The Spotify model
The Spotify model [SPOM] describes an organisational structure which aims at maximising agility through removing friction. The building block of the Spotify model is the squad, a team which is responsible for the entire lifecycle of a product from inception to implementation, operation and retirement. Friction is removed by maximising squad autonomy: squads don’t have to obtain permission or resources from anyone outside their boundaries which minimises bureaucracy and dependencies on others. In order to prevent squads from devolving into autocracies, the Spotify model foresees tribes (parent organisations of squads) and chapters (thematic groups of interests) to foster collaboration and align squads within the organisation.
Issues with the Spotify model
A former Spotify associate explains [SPOF] why the model failed and why Spotify isn’t using it any more. The model focuses on increasing squad autonomy which drives teams to decrease dependencies on outside resources, services and decision makers. Squads end up incorporating more and more functionality in order to avoid dependencies on others, which causes squads to grow in head count, responsibility and scope. Engineering managers quickly lose control as more peripheral and auxiliary competencies reside within their squads and as those competencies start replicating in other Squads instead of being shared, the engineering organisation cost and complexity grows.
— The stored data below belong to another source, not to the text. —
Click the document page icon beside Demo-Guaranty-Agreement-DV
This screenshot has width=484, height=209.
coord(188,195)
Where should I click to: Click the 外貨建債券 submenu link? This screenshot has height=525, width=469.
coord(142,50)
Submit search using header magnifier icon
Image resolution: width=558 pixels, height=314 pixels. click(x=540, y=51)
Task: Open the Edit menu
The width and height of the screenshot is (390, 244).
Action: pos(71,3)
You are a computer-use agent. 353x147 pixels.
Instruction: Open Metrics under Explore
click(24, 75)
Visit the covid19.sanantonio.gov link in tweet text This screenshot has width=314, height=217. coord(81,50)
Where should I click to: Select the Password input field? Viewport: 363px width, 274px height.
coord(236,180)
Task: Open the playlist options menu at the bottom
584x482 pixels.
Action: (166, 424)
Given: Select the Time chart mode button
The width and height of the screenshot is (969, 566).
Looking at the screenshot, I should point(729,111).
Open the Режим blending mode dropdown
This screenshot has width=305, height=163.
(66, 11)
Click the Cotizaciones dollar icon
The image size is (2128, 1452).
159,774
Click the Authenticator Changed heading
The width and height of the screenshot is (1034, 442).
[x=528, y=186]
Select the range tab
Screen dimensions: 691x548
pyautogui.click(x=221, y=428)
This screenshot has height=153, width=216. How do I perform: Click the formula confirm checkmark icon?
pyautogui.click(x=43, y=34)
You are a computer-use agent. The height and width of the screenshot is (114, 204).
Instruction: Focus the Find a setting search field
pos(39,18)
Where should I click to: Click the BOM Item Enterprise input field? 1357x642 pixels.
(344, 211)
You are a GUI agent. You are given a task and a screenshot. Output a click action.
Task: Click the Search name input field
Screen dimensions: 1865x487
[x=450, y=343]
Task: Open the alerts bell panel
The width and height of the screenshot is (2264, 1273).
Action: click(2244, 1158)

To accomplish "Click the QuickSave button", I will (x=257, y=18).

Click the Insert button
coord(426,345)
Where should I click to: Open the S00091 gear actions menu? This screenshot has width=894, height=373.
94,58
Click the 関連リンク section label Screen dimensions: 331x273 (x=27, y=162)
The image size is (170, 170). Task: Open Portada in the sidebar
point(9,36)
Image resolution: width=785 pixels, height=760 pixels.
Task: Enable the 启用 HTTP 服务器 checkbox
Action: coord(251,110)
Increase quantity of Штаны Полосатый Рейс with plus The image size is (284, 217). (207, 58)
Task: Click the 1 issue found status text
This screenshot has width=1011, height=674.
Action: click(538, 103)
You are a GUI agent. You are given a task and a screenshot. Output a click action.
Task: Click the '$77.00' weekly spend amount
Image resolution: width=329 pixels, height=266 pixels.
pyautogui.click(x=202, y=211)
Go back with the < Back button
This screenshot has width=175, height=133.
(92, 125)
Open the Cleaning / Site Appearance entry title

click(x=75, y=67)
Chapters become ineffective and fail to share competencies across squads as they don’t contribute to the core squad objective of maximising autonomy.
Team topologies to the rescue
Team topologies [TTOP] is an organisational structure popularised by Matthew Skelton and Manuel Pais which fixes the squad autonomy problem by formalising team collaboration and reduce cognitive load on teams by placing a hard upper bound on team sizes.
The first, refreshing, difference from the Spotify model is that teams don’t overlap any more in various, ill-defined groups. There are no tribes or chapters, just teams with clearly defined missions.
Next, there are (only) four team types whose names actually describe what they do. Stream-aligned teams are the usual value stream (eg. product or service) teams which run a value stream end-to-end. All other teams exist only to make the stream-aligned teams’ life easier by reducing their cognitive load. Enabling teams bring innovation to other teams and solve hard problems. They move freely around the organisation and interact with other teams when needed. Complicated sub-system teams are placeholders for specialised activities (Matt Skelton mentions maths PhDs as an example) that cannot otherwise be carried out and require their own expert team. Platform teams concentrate shared responsibilities of other teams (eg. cloud infrastructure management), maximise quality and minimise cost through economies of scale and reduce cognitive load for other teams.

The team topologies organisational structure improves the Spotify model because it enforces a growth constraints on teams: the domain a team works on must fit in everybody’s head. Once the domain complexity increases beyond an individual’s understanding, the domain must be partitioned into multiple teams. This constraint on team size forces teams to collaborate with each other. The Spotify model promotes collaboration through the vaguely defined chapter which is largely based on volunteering and thus more or less optional, while team topologies enforce collaboration by making it mandatory for everyone: stream-aligned teams must trim their domains by offloading complexity to the platform team, new stream-aligned teams or specialised complicated sub-system teams, the enabling team proactively identifies topics for improvement and implements them through its do-don’t-tell mentality and the platform team’s job security is tied to the services it offers to other teams.
References
[SPOM] Henrik Kniberg’s Blog: Scaling Agile @ Spotify with Tribes, Squads, Chapters & Guilds
https://blog.crisp.se/2012/11/14/henrikkniberg/scaling-agile-at-spotify
[SPOF] Jeremiah Lee: Spotify doesn’t use “the Spotify model” and neither should you.